The U.S. Department of Transportation provided $40 million in grants on January 14 to five states seeking to improve highway-railway line crossing safety.
[Above photo by the FRA.]
The agency said that the Federal Highway Administration is issuing those grants in coordination with the Federal Railroad Administration and Federal Transit Administration to commuter rail authorities in California, Massachusetts, New York, Pennsylvania and Washington.
To be eligible to receive those grants, a commuter authority must have experienced at least one accident investigated by the National Transportation Safety Board between January 1, 2008, and December 31, 2018, and for which the NTSB issued an accident report.
USDOT noted that the Transportation, Housing and Urban Development, and Related Agencies Appropriations or THUD Act of 2020 – passed as part of a year-end legislative package on December 27 – appropriated $50 million in Commuter Authority Rail Safety Improvement or CARSI grants to help fund improvements in highway-railway line crossing safety.

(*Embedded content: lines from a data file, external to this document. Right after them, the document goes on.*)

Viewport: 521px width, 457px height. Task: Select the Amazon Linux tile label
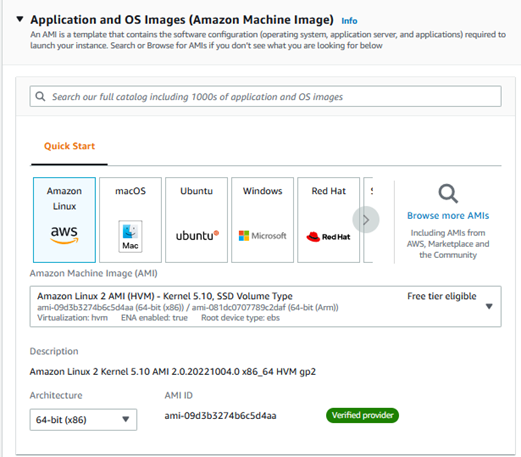[x=64, y=198]
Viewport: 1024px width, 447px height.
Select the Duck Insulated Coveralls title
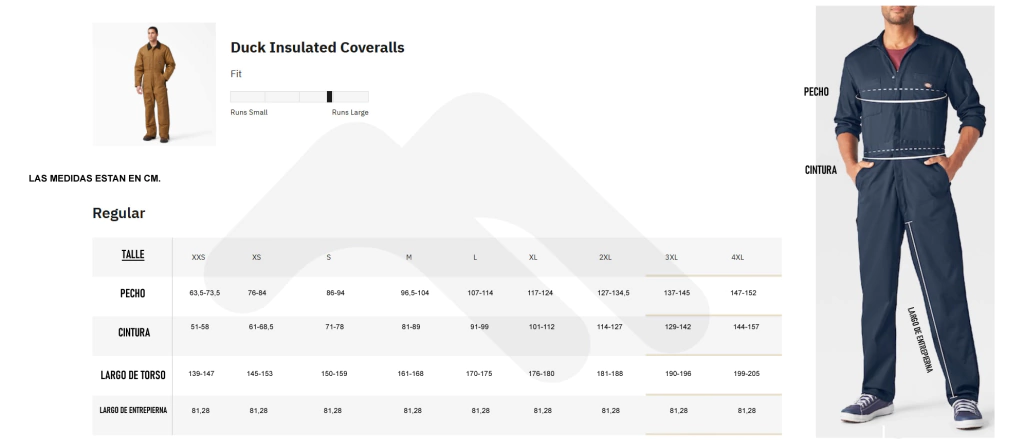317,47
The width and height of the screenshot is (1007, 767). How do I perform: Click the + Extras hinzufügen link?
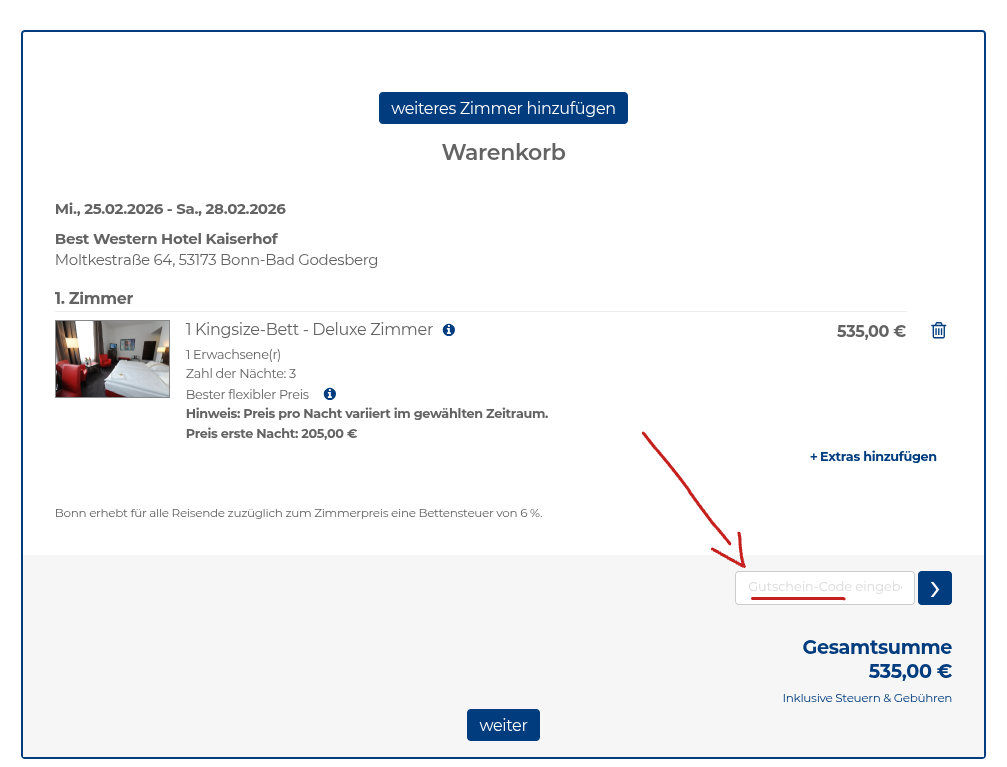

The FHWA noted in a statement that projects eligible for those grants include those that separate or protect grades at crossings; rebuild existing railroad grade crossing structures; relocate highways to eliminate grade crossings; and eliminate hazards posed by blocked grade crossings due to idling trains.
FHWA also expects to issue a notice of funding opportunity to initiate round two of the CARSI grant competition and invite eligible applicants to compete for the remaining CARSI funds in the coming months.
The agency added that the number of incidents and fatalities at highway-railway crossings across the country between 2010 and 2019. During that 10-year period, FHWA said the overall number of incidents and fatalities increased by 6.3 percent and 10.1 percent, respectively, while the overall number of injuries declined by 10.5 percent.